(Excerpts from a dataset)
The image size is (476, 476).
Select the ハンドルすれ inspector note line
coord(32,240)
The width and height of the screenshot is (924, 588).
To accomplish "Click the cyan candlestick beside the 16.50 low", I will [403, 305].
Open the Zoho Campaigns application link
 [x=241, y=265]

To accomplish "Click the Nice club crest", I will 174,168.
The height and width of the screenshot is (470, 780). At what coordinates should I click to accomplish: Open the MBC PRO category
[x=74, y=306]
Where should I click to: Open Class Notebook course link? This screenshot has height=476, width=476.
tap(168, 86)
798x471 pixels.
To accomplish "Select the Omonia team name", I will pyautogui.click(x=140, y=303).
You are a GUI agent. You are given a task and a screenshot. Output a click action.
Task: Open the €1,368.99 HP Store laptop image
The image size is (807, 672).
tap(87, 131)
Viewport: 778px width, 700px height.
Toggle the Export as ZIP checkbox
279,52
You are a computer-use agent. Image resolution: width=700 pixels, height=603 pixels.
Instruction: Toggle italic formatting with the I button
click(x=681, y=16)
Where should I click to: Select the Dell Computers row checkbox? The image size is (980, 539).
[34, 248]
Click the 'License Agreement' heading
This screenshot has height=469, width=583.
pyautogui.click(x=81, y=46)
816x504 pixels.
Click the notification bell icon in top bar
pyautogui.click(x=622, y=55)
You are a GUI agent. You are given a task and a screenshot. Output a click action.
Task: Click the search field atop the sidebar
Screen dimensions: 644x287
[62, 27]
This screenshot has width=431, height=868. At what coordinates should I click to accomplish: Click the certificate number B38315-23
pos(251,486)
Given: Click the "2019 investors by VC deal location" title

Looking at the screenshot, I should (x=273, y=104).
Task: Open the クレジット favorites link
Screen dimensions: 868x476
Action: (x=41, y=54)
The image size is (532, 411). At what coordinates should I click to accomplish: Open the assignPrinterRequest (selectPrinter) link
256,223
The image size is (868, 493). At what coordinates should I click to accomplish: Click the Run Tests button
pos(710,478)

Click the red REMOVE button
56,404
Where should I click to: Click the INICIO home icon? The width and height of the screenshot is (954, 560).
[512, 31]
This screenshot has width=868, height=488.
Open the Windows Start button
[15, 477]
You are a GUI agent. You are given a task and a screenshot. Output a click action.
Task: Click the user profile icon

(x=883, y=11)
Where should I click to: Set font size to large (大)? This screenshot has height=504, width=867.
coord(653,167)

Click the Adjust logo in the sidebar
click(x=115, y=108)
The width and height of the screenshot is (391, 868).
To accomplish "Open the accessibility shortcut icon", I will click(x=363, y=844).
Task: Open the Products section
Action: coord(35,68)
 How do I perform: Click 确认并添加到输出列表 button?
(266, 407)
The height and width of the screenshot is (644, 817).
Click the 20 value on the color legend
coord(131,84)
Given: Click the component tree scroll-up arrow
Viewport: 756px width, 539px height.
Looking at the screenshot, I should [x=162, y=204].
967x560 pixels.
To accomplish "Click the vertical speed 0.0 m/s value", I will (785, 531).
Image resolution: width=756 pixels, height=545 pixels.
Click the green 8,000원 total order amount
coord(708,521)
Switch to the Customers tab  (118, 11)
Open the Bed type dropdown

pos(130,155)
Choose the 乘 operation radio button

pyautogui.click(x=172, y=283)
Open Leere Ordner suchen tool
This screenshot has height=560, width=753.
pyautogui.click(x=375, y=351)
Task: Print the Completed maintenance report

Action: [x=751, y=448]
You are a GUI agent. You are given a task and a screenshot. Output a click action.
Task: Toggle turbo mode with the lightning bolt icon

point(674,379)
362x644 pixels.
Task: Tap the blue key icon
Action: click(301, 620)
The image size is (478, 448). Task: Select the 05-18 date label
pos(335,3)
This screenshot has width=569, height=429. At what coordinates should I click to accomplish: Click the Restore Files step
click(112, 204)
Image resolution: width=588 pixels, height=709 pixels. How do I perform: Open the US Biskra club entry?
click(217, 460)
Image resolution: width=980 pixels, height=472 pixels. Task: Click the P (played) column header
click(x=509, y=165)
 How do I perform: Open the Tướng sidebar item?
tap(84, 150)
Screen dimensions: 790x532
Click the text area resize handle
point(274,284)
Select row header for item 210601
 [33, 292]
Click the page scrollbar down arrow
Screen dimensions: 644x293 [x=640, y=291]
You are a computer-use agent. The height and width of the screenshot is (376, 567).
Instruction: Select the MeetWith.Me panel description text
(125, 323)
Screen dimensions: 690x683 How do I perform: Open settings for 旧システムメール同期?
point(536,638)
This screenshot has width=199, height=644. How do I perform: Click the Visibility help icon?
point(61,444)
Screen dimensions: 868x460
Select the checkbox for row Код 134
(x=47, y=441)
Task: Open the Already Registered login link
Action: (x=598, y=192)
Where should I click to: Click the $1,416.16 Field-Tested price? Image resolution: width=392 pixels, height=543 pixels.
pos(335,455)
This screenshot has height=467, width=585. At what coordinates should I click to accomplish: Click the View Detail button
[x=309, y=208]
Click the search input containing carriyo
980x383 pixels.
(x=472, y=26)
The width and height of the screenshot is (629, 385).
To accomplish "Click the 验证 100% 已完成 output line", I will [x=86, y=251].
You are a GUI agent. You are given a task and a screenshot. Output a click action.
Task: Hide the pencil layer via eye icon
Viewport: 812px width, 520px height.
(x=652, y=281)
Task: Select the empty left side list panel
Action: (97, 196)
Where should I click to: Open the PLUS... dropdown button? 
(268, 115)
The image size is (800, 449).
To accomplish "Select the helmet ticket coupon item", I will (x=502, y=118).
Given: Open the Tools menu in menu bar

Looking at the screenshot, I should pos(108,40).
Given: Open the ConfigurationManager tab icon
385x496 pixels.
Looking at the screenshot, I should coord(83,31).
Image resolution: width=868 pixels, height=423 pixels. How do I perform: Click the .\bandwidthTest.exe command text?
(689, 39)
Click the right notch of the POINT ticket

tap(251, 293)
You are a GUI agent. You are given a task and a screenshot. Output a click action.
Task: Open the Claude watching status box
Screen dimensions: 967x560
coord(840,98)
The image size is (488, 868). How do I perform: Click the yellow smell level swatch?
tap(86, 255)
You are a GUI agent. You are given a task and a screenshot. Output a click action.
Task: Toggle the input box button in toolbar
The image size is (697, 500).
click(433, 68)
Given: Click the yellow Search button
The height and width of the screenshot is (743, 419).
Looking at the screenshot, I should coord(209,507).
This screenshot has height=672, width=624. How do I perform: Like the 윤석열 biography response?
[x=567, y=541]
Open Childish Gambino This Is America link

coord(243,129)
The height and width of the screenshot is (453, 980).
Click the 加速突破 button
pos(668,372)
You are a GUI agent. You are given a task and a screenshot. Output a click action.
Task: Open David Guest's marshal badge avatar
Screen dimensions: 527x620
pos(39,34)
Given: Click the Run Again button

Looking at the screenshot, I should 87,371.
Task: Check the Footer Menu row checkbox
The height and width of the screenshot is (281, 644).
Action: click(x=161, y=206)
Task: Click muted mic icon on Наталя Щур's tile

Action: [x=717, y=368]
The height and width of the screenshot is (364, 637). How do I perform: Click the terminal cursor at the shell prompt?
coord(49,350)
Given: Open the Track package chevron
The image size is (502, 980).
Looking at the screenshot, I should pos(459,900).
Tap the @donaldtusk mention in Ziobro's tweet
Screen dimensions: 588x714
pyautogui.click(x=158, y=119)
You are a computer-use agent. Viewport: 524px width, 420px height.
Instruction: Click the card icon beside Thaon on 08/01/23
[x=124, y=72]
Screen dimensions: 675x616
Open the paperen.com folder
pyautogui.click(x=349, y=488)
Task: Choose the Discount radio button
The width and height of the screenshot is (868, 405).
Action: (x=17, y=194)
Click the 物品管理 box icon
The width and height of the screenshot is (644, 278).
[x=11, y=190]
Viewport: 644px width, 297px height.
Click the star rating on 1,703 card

▶ [Directions]:
Only lines that contain "input" are needed, so copy each of them from the data.

▶ [Problem solution]:
Click the search input containing carriyo
Task: Toggle the input box button in toolbar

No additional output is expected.